Tentu, sah-sah saja Wenger punya prediksi dan harapan seperti itu. Henry memang salah satu penyerang terbaik di Eropa saat ini. Dari kedua kaki dan kepalanya, sudah ratusan gol tercipta untuk Arsenal, Juventus, Monaco, maupun tim nasional Prancis.

Namun, bagi saya, menjadikan Henry sebagai alasan Wenger memprediksi Arsenal bakal jadi tim terbaik dunia tetap kurang masuk akal. Setidaknya, Henry sudah bersama Arsenal enam tahun, toh belum sekalipun mampu membawa timnya berjaya di Eropa –apalagi dunia.

Saya kira, pujian berlebihan Wenger terhadap Henry semata menunjukkan kegembiraan yang meluap-luap atas keputusan sang penyerang ulung itu. Maklum, bukan rahasia lagi, Barcelona sangat meminati Henry dan –jika tertarik— ia bisa terbang ke Spanyol pada akhir musim ini. Ternyata, Henry lebih memilih loyal terhadap Arsenal.

Namun, sebenarnya, bukan sekali itu saja kita melihat Wenger kehilangan konteks dan rasionalitas dalam menyikapi persaingan terkini di kancah Liga Primer. Pekan lalu, yang lebih sensasional, kita malah mendengar kabar bahwa pelatih asal Prancis itu mencoba merekrut kembali gelandang Patrick Vieira. Padahal, akhir musim lalu, Wenger pula yang memberi lampu hijau penjualan Vieira ke Juventus.

***

ARSENAL memang seperti kapal yang tengah limbung terombang-ambing di tengah samudra yang bergolak. Peta persaingan yang memanas dengan Chelsea, Manchester United (MU), dan Liverpool membuat Arsenal kehilangan posisinya sebagai klub terdepan di Liga Primer.

Kompetisi belum lagi separuh jalan. Namun, usai pertandingan lawan MU, Wenger sudah melempar handuk. Ia menilai Chelsea tak mungkin lagi terbendung merebut mahkota juara musim 2005/2006 karena penampilan mereka memang “terlalu konsisten”. Bahkan Arsenal sampai ketinggalan 24 poin di belakang sang juara bertahan.

Tak mudah bagi tim sebesar Arsenal mengakui kehebatan Chelsea –tetangga sekaligus musuh bebuyutannya. Tapi itulah kenyataan yang harus dihadapi Wenger sekarang. Padahal, semusim lalu, pengakuan kalah semacam ini rasanya mustahil meluncur dari mulut Wenger –pria separuh baya yang flamboyan tapi juga tinggi gengsinya. Lalu, apa yang salah dengan Wenger dan Arsenal sekarang?

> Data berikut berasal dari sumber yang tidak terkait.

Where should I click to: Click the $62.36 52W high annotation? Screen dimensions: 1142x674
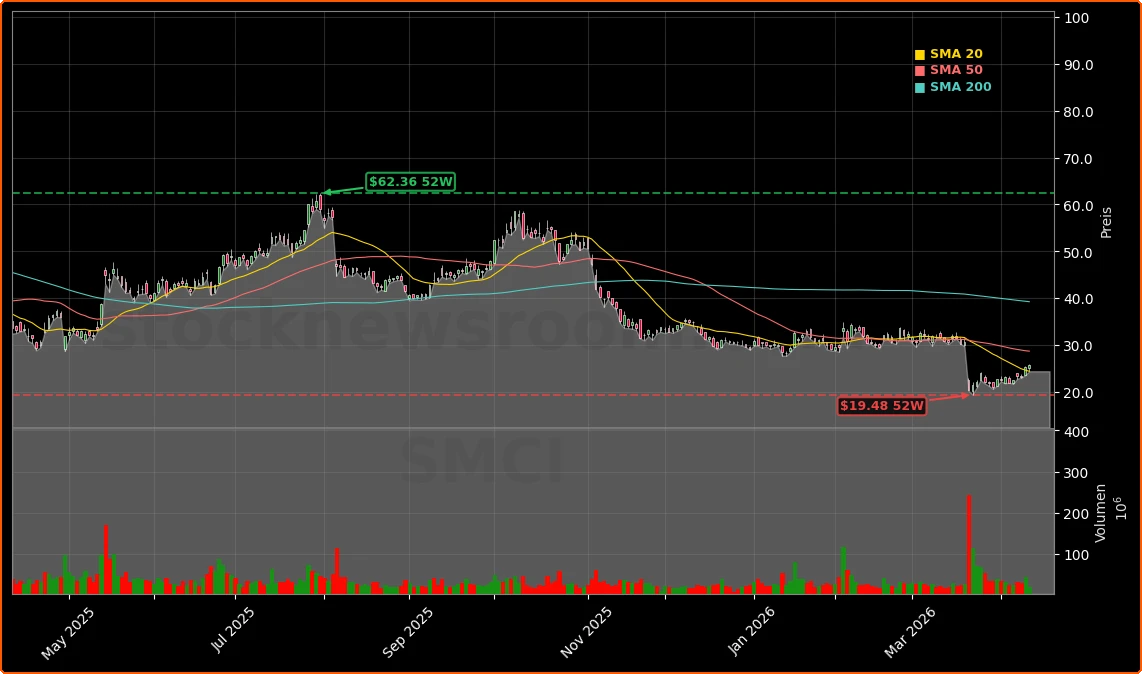point(410,182)
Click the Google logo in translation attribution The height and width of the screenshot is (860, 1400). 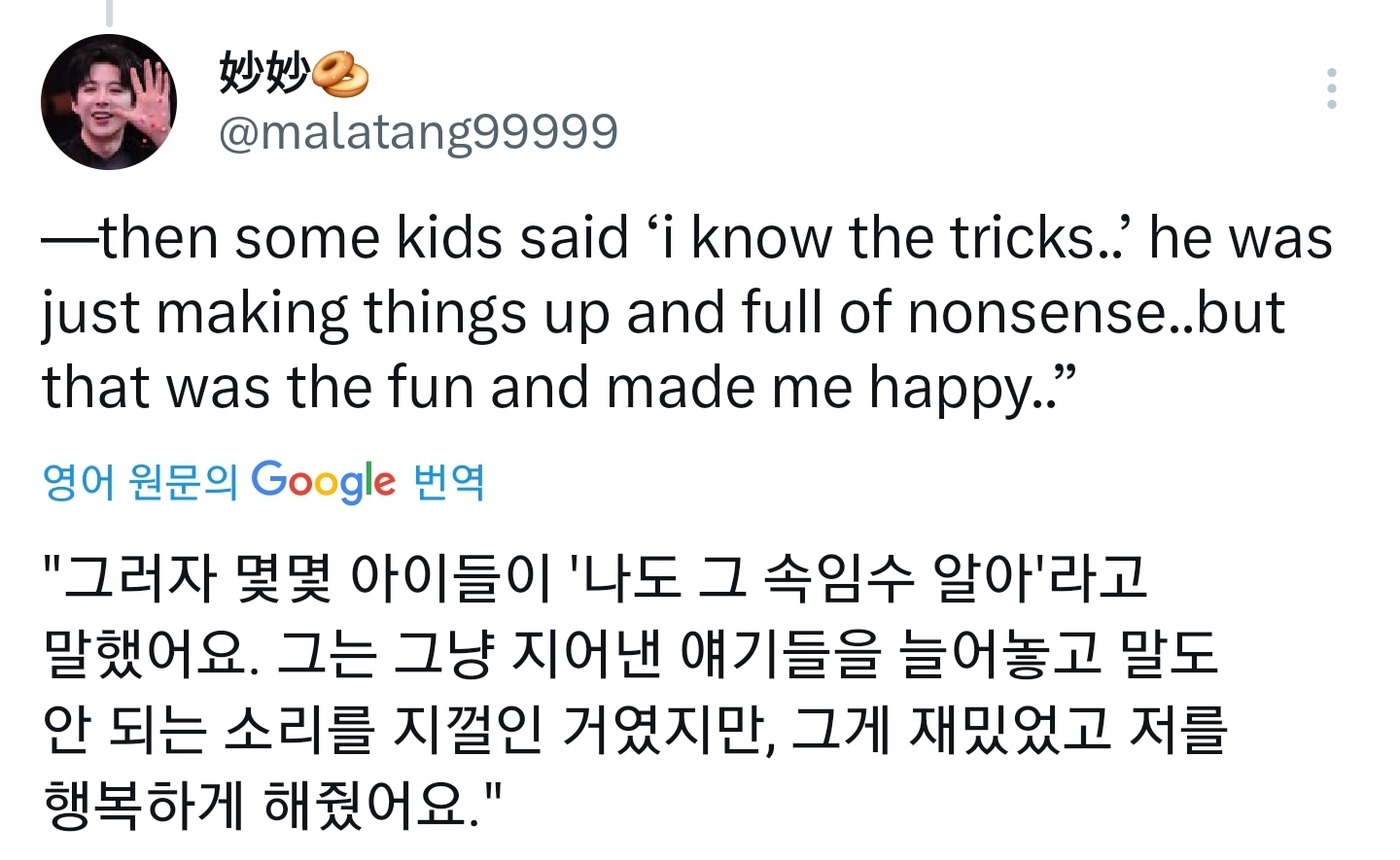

Mungkin tak ada yang salah. Yang ada hanya perbedaan. Chelsea makin konsisten, sedangkan Arsenal justru kian labil. Mereka bisa tampil bagus di Liga Champions, tapi kedodoran di Liga Primer dan Piala FA. Bahkan melawan tim seperti Cardiff saja hampir kalah di putaran ketiga Piala FA.

Ada satu lagi perbedaan yang lebih signifikan. Musim-musim sebelumnya, Arsenal masih punya dan dipimpin Vieira. Sekarang tak ada lagi. Yang ada, tinggal Fredrik Ljungberg, Robert Pires, Alexander Hleb, serta sederet gelandang muda semacam Cesc Fabregas dan Mathieu Flamini.

Sebetulnya, memang, tak terlalu banyak perbedaan itu. Arsenal praktis hanya kehilangan Vieira dan Edu –pindah ke Valencia. Tapi, saya kira, justru di situlah inti permasalahannya. Bagi Arsenal, ditinggalkan Vieira tak bisa dibaca sekadar kehilangan seorang pemain.

Vieira adalah kapten, jenderal lapangan tengah, sekaligus inspirator permainan Arsenal selama satu dekade terakhir. Khususnya, sejak Arsenal ditinggalkan generasi emas sebelumnya, seperti Tony Adams, Ian Wright, atau David Seaman. Sejak itu, praktis Vieira yang jadi panutan baru seluruh awak tim “The Gunners”.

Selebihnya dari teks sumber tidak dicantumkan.